The Man Who Could Work Miracles Illustrated

The Man Who Could Work Miracles Illustrated
Author: H G Wells
Publisher:
Total Pages: 36
Release: 2020-05-05
Genre:
ISBN:

The Man Who Could Work Miracles is a black-and-white 1937 British fantasy-comedy film directed by the German-born American director Lothar Mendes.Reputedly the best-known of Mendes' 20 films, it's a greatly expanded version of H. G. Wells's short story of the same name and stars Roland Young with a cast of supporting players including Sir Ralph Richardson and in a London Films production from the famous Hungarian-born British producer, Sir Alexander Korda.H.G. Wells himself worked on the adaptation, the plot revised to reflect Wells's socialist frustrations with the British upper class, and the growing threat of Communism, Fascism and Nazism in Europe at the time, something to which Mendes, Korda and Wells were all committed to combating in their creative work.

Man who Could Work Miracles

Man who Could Work Miracles
Author: Herbert George Wells
Publisher: McFarland
Total Pages: 160
Release: 2003
Genre: Biography & Autobiography
ISBN:

A film, ostensibly a comedy, that Wells scripted for the 1937 London Film Productions. Wells himself says it is "a companion piece" to Things to Come, his deadly serious film done a year before. Both films were produced by Alexander Korda. Does the text show Wells's overriding sense of cosmic vision, his views on sex and politics, and his uncommon estimate of the common man's incapacity for public affairs? You decide.

There Will Be No Miracles Here

There Will Be No Miracles Here
Author: Casey Gerald
Publisher: Penguin
Total Pages: 384
Release: 2018-10-02
Genre: Biography & Autobiography
ISBN: 0735214212

NAMED A BEST BOOK OF 2018 BY NPR AND THE NEW YORK TIMES A PBS NEWSHOUR-NEW YORK TIMES BOOK CLUB PICK "Somehow Casey Gerald has pulled off the most urgently political, most deeply personal, and most engagingly spiritual statement of our time by just looking outside his window and inside himself. Extraordinary." —Marlon James "Staccato prose and peripatetic storytelling combine the cadences of the Bible with an urgency reminiscent of James Baldwin in this powerfully emotional memoir." —BookPage The testament of a boy and a generation who came of age as the world came apart—a generation searching for a new way to live. Casey Gerald comes to our fractured times as a uniquely visionary witness whose life has spanned seemingly unbridgeable divides. His story begins at the end of the world: Dallas, New Year's Eve 1999, when he gathers with the congregation of his grandfather's black evangelical church to see which of them will be carried off.
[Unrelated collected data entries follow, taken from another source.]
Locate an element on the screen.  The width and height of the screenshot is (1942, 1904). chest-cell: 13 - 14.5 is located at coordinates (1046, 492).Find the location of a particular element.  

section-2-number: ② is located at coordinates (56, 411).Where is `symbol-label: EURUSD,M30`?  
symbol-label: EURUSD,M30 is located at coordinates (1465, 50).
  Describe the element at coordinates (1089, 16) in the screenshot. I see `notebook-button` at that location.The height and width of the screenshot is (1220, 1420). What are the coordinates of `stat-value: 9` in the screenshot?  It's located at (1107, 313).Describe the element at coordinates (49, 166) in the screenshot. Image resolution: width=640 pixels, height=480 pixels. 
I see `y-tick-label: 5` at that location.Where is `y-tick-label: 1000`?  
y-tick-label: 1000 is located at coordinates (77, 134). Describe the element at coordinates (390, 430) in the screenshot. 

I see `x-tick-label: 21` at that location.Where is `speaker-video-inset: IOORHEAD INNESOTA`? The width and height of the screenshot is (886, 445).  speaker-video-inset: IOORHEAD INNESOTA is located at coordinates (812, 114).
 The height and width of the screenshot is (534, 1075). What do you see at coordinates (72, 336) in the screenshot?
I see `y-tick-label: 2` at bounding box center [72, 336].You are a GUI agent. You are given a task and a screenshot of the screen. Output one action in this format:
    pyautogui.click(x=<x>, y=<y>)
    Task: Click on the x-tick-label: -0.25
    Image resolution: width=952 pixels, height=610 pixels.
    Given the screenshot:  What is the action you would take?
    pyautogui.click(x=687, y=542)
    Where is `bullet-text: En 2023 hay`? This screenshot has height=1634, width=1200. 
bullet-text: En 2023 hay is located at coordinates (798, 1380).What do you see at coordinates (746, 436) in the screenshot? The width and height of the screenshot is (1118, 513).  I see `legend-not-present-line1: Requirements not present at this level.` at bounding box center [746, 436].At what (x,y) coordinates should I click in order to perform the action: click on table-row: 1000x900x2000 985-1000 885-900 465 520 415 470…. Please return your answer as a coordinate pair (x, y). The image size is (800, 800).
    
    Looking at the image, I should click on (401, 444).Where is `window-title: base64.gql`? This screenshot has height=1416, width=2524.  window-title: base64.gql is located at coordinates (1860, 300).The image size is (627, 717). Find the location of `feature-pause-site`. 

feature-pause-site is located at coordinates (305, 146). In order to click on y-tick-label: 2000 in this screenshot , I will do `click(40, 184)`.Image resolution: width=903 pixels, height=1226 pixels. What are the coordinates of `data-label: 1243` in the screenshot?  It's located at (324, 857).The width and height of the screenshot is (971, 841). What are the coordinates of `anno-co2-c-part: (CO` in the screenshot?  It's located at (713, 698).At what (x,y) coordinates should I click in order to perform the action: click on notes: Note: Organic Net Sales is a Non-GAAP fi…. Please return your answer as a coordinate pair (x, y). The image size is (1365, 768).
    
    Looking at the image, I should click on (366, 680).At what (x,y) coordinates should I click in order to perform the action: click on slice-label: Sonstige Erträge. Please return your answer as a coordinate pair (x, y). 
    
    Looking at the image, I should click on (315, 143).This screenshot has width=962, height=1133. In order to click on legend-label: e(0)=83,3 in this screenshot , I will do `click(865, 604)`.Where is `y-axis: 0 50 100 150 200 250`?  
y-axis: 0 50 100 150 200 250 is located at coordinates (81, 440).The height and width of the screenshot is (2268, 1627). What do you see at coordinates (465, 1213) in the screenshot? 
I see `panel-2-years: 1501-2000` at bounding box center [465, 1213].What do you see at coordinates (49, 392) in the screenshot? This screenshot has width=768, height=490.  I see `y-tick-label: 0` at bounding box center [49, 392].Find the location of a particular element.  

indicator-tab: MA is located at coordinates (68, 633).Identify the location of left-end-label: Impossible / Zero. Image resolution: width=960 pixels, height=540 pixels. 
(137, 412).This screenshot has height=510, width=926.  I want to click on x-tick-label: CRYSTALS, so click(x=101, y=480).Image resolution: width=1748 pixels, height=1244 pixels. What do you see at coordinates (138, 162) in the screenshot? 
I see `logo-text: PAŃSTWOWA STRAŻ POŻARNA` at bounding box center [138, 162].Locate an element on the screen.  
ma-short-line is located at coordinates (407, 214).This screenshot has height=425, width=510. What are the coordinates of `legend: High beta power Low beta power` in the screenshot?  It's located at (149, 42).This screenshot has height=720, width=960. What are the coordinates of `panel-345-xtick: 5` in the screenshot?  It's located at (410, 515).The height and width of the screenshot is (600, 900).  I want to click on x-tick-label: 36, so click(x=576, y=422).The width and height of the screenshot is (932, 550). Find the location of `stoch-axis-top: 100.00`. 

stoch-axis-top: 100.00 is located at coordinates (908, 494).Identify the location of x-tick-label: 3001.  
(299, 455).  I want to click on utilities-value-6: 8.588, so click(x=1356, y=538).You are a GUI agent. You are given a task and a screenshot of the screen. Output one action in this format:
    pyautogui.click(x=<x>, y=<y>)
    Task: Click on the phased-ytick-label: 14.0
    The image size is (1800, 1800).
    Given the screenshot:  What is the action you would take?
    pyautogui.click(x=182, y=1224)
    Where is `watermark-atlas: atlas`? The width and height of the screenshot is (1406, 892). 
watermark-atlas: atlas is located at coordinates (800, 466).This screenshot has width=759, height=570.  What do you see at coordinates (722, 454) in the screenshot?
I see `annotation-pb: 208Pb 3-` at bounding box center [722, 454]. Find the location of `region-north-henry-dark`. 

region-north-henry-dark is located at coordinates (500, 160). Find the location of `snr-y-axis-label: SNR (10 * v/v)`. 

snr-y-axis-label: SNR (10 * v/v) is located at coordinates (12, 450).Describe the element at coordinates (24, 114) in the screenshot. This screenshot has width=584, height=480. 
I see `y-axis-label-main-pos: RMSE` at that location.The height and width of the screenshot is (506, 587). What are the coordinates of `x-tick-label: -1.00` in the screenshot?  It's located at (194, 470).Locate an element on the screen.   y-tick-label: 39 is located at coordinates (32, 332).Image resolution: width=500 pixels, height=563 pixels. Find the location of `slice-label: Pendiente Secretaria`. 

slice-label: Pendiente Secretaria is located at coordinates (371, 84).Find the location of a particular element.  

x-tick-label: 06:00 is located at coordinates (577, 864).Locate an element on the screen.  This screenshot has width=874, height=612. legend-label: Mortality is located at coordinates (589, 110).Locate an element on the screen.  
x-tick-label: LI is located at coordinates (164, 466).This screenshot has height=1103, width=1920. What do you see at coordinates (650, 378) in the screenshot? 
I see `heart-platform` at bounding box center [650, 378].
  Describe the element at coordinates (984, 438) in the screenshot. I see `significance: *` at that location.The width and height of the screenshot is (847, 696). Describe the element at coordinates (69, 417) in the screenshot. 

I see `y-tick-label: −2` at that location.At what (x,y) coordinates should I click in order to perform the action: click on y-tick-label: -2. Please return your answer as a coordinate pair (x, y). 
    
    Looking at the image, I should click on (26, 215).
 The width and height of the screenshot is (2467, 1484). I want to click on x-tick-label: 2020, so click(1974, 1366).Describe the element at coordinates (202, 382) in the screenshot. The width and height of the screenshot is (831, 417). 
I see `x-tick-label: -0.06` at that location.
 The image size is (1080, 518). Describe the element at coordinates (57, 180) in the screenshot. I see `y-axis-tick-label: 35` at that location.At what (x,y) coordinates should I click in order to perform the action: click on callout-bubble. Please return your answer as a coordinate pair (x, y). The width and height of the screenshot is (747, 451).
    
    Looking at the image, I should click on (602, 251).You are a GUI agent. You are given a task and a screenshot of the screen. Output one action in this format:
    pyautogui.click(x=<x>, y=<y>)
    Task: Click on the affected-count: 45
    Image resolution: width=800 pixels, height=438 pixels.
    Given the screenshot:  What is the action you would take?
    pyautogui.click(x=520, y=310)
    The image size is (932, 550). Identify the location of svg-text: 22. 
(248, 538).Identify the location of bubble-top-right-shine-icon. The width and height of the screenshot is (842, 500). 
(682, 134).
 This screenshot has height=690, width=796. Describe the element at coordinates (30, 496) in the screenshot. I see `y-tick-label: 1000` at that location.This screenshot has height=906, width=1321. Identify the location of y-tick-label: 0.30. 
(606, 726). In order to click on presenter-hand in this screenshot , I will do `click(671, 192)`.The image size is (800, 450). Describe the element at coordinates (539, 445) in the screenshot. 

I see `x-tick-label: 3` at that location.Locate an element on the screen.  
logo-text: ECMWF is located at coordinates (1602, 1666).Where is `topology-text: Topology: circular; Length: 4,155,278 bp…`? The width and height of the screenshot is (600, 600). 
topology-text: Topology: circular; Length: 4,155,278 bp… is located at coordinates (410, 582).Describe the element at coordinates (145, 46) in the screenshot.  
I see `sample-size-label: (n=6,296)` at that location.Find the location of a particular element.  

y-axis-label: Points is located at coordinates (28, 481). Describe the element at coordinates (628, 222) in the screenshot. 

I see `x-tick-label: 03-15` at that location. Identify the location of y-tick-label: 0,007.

His beautiful, fragile mother disappears frequently and mysteriously; for a brief idyll, he and his sister live like Boxcar Children on her disability checks. When Casey--following in the footsteps of his father, a gridiron legend who literally broke his back for the team--is recruited to play football at Yale, he enters a world he's never dreamed of, the anteroom to secret societies and success on Wall Street, in Washington, and beyond. But even as he attains the inner sanctums of power, Casey sees how the world crushes those who live at its margins. He sees how the elite perpetuate the salvation stories that keep others from rising. And he sees, most painfully, how his own ascension is part of the scheme. There Will Be No Miracles Here has the arc of a classic rags-to-riches tale, but it stands the American Dream narrative on its head. If to live as we are is destroying us, it asks, what would it mean to truly live? Intense, incantatory, shot through with sly humor and quiet fury, There Will Be No Miracles Hereinspires us to question--even shatter--and reimagine our most cherished myths.